HOW TO COMPLETE THIS TASK:
A word-for-word transcription of every record is needed.

** Opening DATA SECTION block **

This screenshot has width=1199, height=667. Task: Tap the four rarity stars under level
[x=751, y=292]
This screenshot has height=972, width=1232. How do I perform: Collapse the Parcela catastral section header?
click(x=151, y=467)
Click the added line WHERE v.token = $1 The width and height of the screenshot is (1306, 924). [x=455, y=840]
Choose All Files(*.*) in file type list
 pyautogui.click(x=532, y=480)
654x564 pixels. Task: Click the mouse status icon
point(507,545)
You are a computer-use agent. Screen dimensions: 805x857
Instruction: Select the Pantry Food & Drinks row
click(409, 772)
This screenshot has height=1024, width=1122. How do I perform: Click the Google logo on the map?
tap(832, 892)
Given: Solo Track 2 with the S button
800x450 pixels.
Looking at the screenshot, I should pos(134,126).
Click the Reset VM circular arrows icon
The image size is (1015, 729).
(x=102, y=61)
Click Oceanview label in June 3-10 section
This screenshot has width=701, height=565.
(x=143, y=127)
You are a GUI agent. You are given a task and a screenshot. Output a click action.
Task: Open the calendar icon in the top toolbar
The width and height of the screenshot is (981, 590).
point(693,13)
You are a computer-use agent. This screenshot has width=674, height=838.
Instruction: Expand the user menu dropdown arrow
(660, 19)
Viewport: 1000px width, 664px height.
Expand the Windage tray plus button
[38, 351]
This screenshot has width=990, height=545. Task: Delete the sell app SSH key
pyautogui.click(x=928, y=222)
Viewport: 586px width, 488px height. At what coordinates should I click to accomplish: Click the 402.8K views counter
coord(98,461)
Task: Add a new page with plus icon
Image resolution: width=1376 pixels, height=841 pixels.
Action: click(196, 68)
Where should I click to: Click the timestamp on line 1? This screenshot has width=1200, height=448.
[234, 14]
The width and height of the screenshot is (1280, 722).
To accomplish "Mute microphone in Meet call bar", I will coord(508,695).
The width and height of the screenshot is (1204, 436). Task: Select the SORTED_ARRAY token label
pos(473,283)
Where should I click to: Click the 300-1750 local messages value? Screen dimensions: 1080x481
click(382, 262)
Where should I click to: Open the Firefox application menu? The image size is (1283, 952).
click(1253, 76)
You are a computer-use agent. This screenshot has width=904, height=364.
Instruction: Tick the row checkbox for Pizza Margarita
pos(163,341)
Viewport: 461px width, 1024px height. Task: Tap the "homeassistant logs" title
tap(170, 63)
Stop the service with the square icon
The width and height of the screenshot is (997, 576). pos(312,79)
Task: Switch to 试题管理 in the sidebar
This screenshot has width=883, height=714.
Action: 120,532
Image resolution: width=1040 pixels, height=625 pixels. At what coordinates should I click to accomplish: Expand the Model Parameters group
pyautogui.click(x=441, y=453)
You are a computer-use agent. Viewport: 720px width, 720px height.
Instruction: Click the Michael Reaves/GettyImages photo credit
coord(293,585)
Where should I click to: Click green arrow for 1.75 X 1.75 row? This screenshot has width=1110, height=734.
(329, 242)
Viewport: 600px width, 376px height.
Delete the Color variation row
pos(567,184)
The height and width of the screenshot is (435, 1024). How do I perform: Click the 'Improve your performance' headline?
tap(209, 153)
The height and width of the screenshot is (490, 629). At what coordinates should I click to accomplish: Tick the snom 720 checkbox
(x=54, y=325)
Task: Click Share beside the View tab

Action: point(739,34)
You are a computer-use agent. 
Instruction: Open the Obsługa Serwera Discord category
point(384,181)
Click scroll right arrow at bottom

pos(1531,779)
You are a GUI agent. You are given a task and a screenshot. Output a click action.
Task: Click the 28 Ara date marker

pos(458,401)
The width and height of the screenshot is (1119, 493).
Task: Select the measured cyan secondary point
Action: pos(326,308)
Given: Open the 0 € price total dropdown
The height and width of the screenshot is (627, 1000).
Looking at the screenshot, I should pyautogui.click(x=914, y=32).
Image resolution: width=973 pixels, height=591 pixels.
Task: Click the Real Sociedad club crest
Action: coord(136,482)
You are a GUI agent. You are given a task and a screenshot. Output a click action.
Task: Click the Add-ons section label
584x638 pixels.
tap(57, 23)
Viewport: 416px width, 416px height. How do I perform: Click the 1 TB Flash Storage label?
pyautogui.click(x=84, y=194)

** Closing DATA SECTION block **

FINAL ANSWER:
This screenshot has width=1199, height=667. Task: Tap the four rarity stars under level
[x=751, y=292]
This screenshot has height=972, width=1232. How do I perform: Collapse the Parcela catastral section header?
click(x=151, y=467)
Click the added line WHERE v.token = $1 The width and height of the screenshot is (1306, 924). [x=455, y=840]
Choose All Files(*.*) in file type list
 pyautogui.click(x=532, y=480)
654x564 pixels. Task: Click the mouse status icon
point(507,545)
You are a computer-use agent. Screen dimensions: 805x857
Instruction: Select the Pantry Food & Drinks row
click(409, 772)
This screenshot has height=1024, width=1122. How do I perform: Click the Google logo on the map?
tap(832, 892)
Given: Solo Track 2 with the S button
800x450 pixels.
Looking at the screenshot, I should pos(134,126).
Click the Reset VM circular arrows icon
The image size is (1015, 729).
(x=102, y=61)
Click Oceanview label in June 3-10 section
This screenshot has width=701, height=565.
(x=143, y=127)
You are a GUI agent. You are given a task and a screenshot. Output a click action.
Task: Open the calendar icon in the top toolbar
The width and height of the screenshot is (981, 590).
point(693,13)
You are a computer-use agent. This screenshot has width=674, height=838.
Instruction: Expand the user menu dropdown arrow
(660, 19)
Viewport: 1000px width, 664px height.
Expand the Windage tray plus button
[38, 351]
This screenshot has width=990, height=545. Task: Delete the sell app SSH key
pyautogui.click(x=928, y=222)
Viewport: 586px width, 488px height. At what coordinates should I click to accomplish: Click the 402.8K views counter
coord(98,461)
Task: Add a new page with plus icon
Image resolution: width=1376 pixels, height=841 pixels.
Action: click(196, 68)
Where should I click to: Click the timestamp on line 1? This screenshot has width=1200, height=448.
[234, 14]
The width and height of the screenshot is (1280, 722).
To accomplish "Mute microphone in Meet call bar", I will coord(508,695).
The width and height of the screenshot is (1204, 436). Task: Select the SORTED_ARRAY token label
pos(473,283)
Where should I click to: Click the 300-1750 local messages value? Screen dimensions: 1080x481
click(382, 262)
Where should I click to: Open the Firefox application menu? The image size is (1283, 952).
click(1253, 76)
You are a computer-use agent. This screenshot has width=904, height=364.
Instruction: Tick the row checkbox for Pizza Margarita
pos(163,341)
Viewport: 461px width, 1024px height. Task: Tap the "homeassistant logs" title
tap(170, 63)
Stop the service with the square icon
The width and height of the screenshot is (997, 576). pos(312,79)
Task: Switch to 试题管理 in the sidebar
This screenshot has width=883, height=714.
Action: 120,532
Image resolution: width=1040 pixels, height=625 pixels. At what coordinates should I click to accomplish: Expand the Model Parameters group
pyautogui.click(x=441, y=453)
You are a computer-use agent. Viewport: 720px width, 720px height.
Instruction: Click the Michael Reaves/GettyImages photo credit
coord(293,585)
Where should I click to: Click green arrow for 1.75 X 1.75 row? This screenshot has width=1110, height=734.
(329, 242)
Viewport: 600px width, 376px height.
Delete the Color variation row
pos(567,184)
The height and width of the screenshot is (435, 1024). How do I perform: Click the 'Improve your performance' headline?
tap(209, 153)
The height and width of the screenshot is (490, 629). At what coordinates should I click to accomplish: Tick the snom 720 checkbox
(x=54, y=325)
Task: Click Share beside the View tab

Action: point(739,34)
You are a computer-use agent. 
Instruction: Open the Obsługa Serwera Discord category
point(384,181)
Click scroll right arrow at bottom

pos(1531,779)
You are a GUI agent. You are given a task and a screenshot. Output a click action.
Task: Click the 28 Ara date marker

pos(458,401)
The width and height of the screenshot is (1119, 493).
Task: Select the measured cyan secondary point
Action: pos(326,308)
Given: Open the 0 € price total dropdown
The height and width of the screenshot is (627, 1000).
Looking at the screenshot, I should pyautogui.click(x=914, y=32).
Image resolution: width=973 pixels, height=591 pixels.
Task: Click the Real Sociedad club crest
Action: coord(136,482)
You are a GUI agent. You are given a task and a screenshot. Output a click action.
Task: Click the Add-ons section label
584x638 pixels.
tap(57, 23)
Viewport: 416px width, 416px height. How do I perform: Click the 1 TB Flash Storage label?
pyautogui.click(x=84, y=194)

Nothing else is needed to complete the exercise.